Ir para o conteúdo

Part 2: Run nf-core/molkart

In Part 1, we ran a simple Hello World workflow to understand the basics of Nextflow execution. Now we're going to run a real-world bioimaging pipeline: nf-core/molkart.

This pipeline processes Molecular Cartography spatial transcriptomics data from Resolve Bioscience. However, the Nextflow patterns you'll learn here apply to any nf-core pipeline or production workflow.

1. Understanding nf-core pipelines

Before we run the pipeline, let's understand what nf-core is and why it matters for running workflows.

1.1. What is nf-core?

nf-core is a community-driven collection of high-quality Nextflow pipelines. All nf-core pipelines follow the same structure and conventions, which means once you learn to run one, you can run any of them.
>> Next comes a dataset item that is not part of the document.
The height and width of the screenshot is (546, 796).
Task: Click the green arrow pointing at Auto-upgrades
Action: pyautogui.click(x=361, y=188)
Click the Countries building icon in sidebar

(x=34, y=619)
Key features of nf-core pipelines:

  • Standardized structure: All pipelines have consistent parameter names and usage patterns
  • Built-in test data: Every pipeline includes test profiles for quick validation
  • Comprehensive documentation: Detailed usage instructions and parameter descriptions
  • Quality control: Automated QC reports using MultiQC
  • Container support: Pre-built containers for reproducibility

Want to learn more about nf-core?

For an in-depth introduction to nf-core pipeline development, check out the Hello nf-core training course. It covers how to create and customize nf-core pipelines from scratch.

1.2. The molkart pipeline

nf-core/molkart pipeline

The nf-core/molkart pipeline processes spatial transcriptomics imaging data through several stages:

  1. Image preprocessing: Grid pattern filling and optional contrast enhancement
  2. Cell segmentation: Multiple algorithm options (Cellpose, Mesmer, ilastik, Stardist)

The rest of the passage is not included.